Copy out the text of every row below word for word, leaving out the pictures.
------------------------------------------------------------
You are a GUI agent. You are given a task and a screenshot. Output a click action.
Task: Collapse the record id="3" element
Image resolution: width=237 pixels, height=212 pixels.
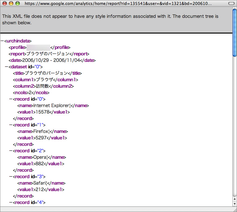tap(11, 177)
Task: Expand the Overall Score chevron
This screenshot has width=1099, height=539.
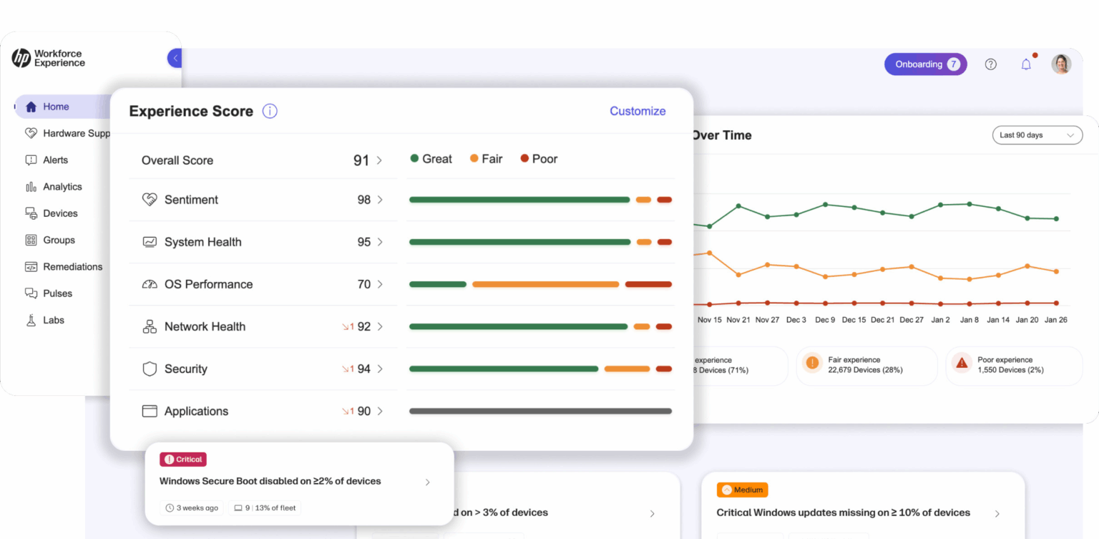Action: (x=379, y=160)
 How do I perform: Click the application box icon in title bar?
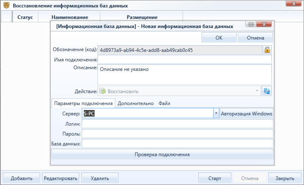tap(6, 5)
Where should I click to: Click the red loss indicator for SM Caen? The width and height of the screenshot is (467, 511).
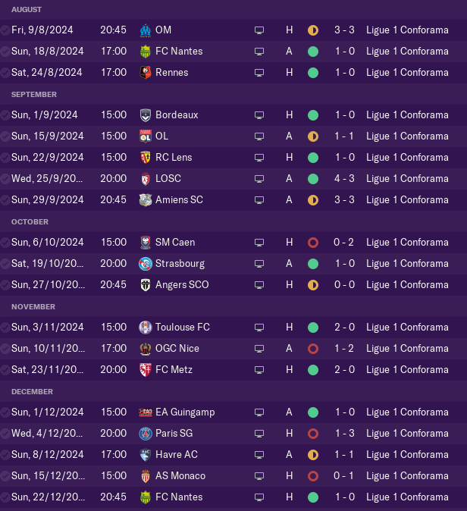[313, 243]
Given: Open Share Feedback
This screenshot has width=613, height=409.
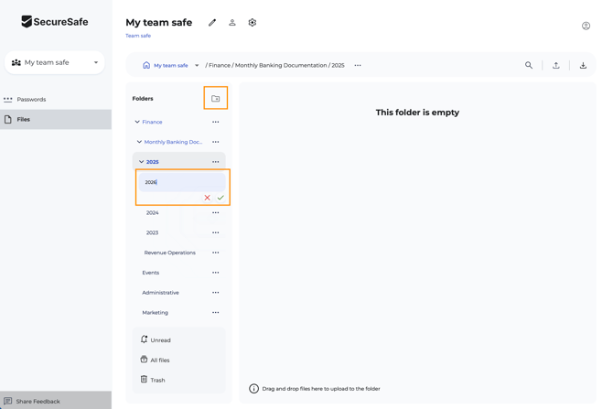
------------------------------------------------------------
→ **Answer**
You are a GUI agent. You are given a task and a screenshot. Output a click action.
Task: Collapse the record id="3" element
Image resolution: width=237 pixels, height=212 pixels.
tap(11, 177)
Task: Expand the Overall Score chevron
This screenshot has width=1099, height=539.
Action: (x=379, y=160)
 How do I perform: Click the application box icon in title bar?
tap(6, 5)
Where should I click to: Click the red loss indicator for SM Caen? The width and height of the screenshot is (467, 511).
[313, 243]
Given: Open Share Feedback
This screenshot has width=613, height=409.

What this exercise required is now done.